By reporting relapse and high disengagement rates, the Athens FEP study describes the current TAU model of care and underlines the importance for the implementation of EIS in our country providing also a benchmark against which future EIS for psychosis in Greece will have to demonstrate superior efficacy. We propose that a transition from Standard Care to Early Interventions Services would be highly desirable, since they aim at reducing hospital admissions, relapse rates, maximizing follow-up engagement, as in other countries [31]. While we cannot conclusively argue on the specific drivers of relapse rates of patients who disengage, future well designed studies may determine which patients with specific characteristics (clinical, demographic, functional, cognitive) would benefit more from such services. EIS have a clear benefit for patients and their families [8, 32] and moreover there is consistent evidence that the implementation of EIS might be cost-effective for Mental Health Care Systems [33]. While intervention in primary psychosis remains challenging [34, 35], filling the therapeutic gap for FEP patients offering optimized, community-based, multi-disciplinary approaches should be a priority. Quality in Mental Health Services is pivotal for the effectiveness and efficiency of mental healthcare systems [36]. While scarce financial support and lack of government recognition of EIS importance are reported as key barriers for implementation of EIS services [37], a recent government legislation setting the legal framework for the establishment of EIS in Greece (Official Government Gazette of the Hellenic Republic, A 256—23.12.2020) within the National Health System has been an important, but still a first, initial step.

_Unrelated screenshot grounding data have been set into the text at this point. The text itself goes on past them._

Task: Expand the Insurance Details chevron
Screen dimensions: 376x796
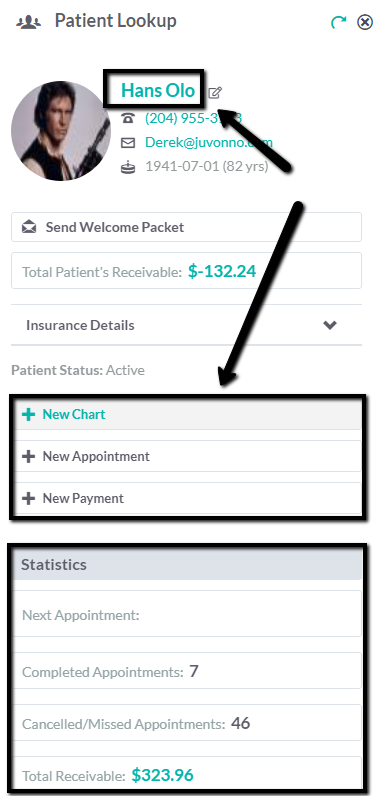Action: pyautogui.click(x=330, y=325)
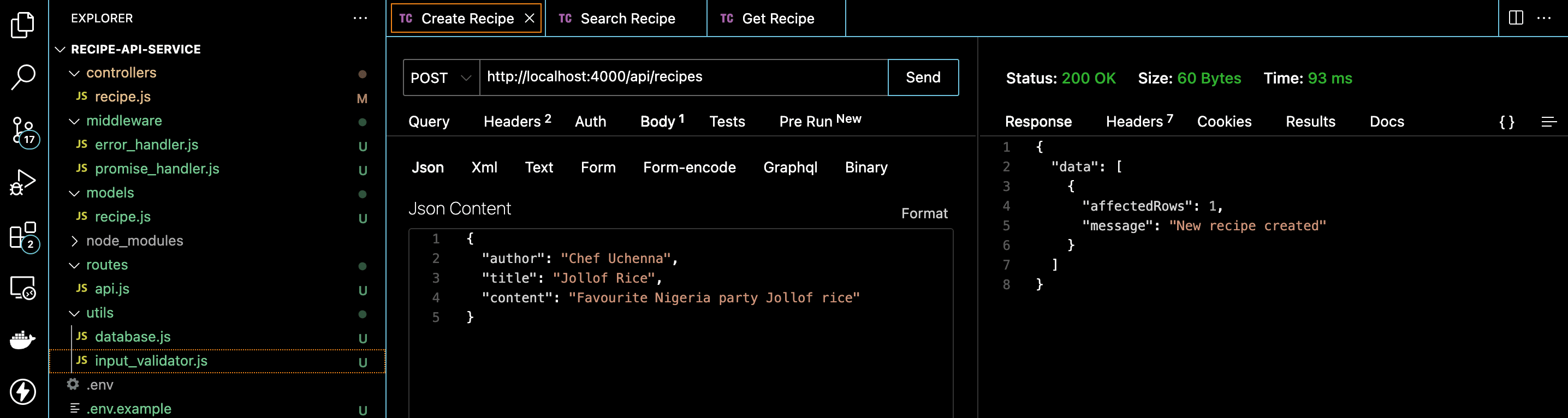The image size is (1568, 418).
Task: Open Run and Debug view
Action: (x=23, y=182)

Even though there is still much to be done, such advances raise justified optimism for a new era of treating psychosis by implementing fundamental principles of early intervention.

This study has a number of limitations that need to considered. Firstly, the appropriate design that would enable the comparison of outcomes between an EIS vs TAU was not considered, since EIS are substantively unavailable in Greece. The small sample size of patients hospitalized due to a severe relapse could be considered a further study limitation, since the multivariate logistic regression approach is exposed to selection bias. A missing imputation strategy was not followed in the present study, as the reason of missingness was not completely understood and a possible loss of power due to sample size restriction should be considered as a further limitation of our results. Moreover, in our small follow-up sample, unobserved drivers of disengagement and relapse further increase selection bias towards interpreting our findings. Treatment discontinuation could not be distinguished from partial non-adherence, as it is based on patients’ self-report. Likewise, cannabis use variable may also include a reporting bias.

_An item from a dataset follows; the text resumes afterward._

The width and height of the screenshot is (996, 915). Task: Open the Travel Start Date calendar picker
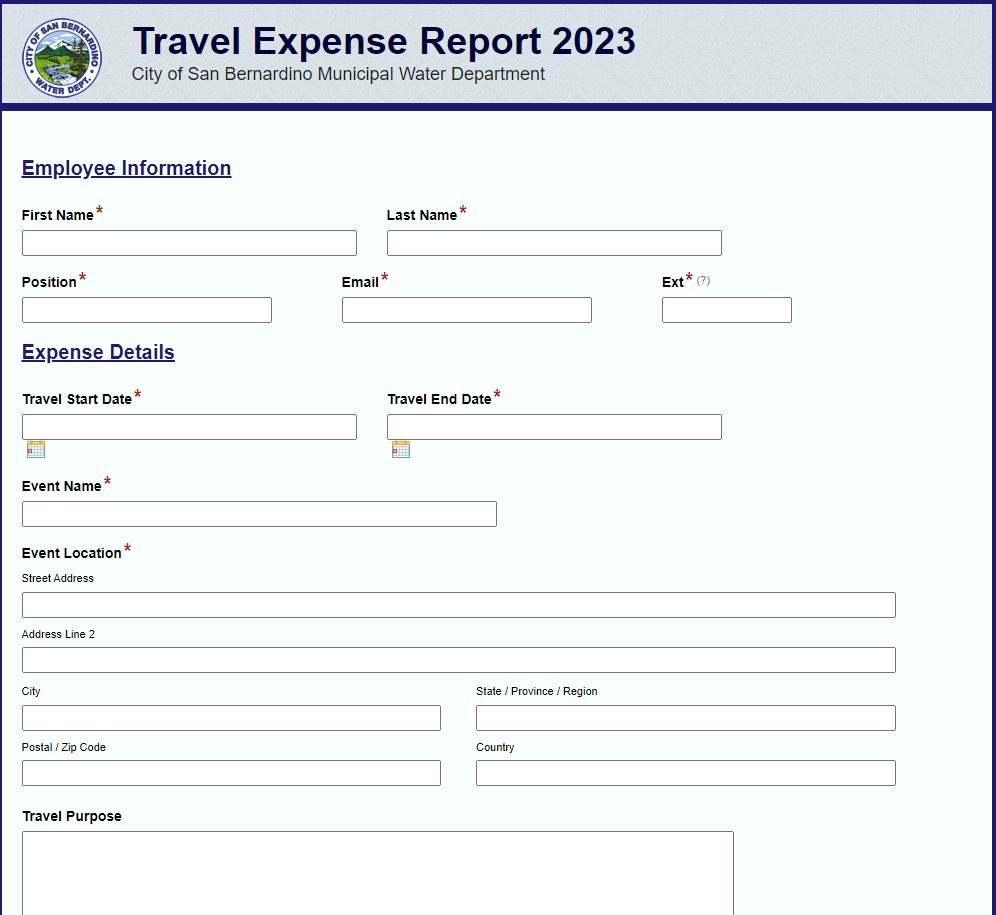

In summary, our FEP study demonstrated that demographic, clinical and functional determinants failed to predict high service engagement and relapse rates during the first year, however we should consider existing methodological limitations and that absence of evidence is unlikely to be evidence of absence. By reporting service engagement and one-year hospitalization rates in our FEP sample, current TAU care model in Greece is described and a baseline is set against which an upcoming health policy concerning future EIS implementation should be judged.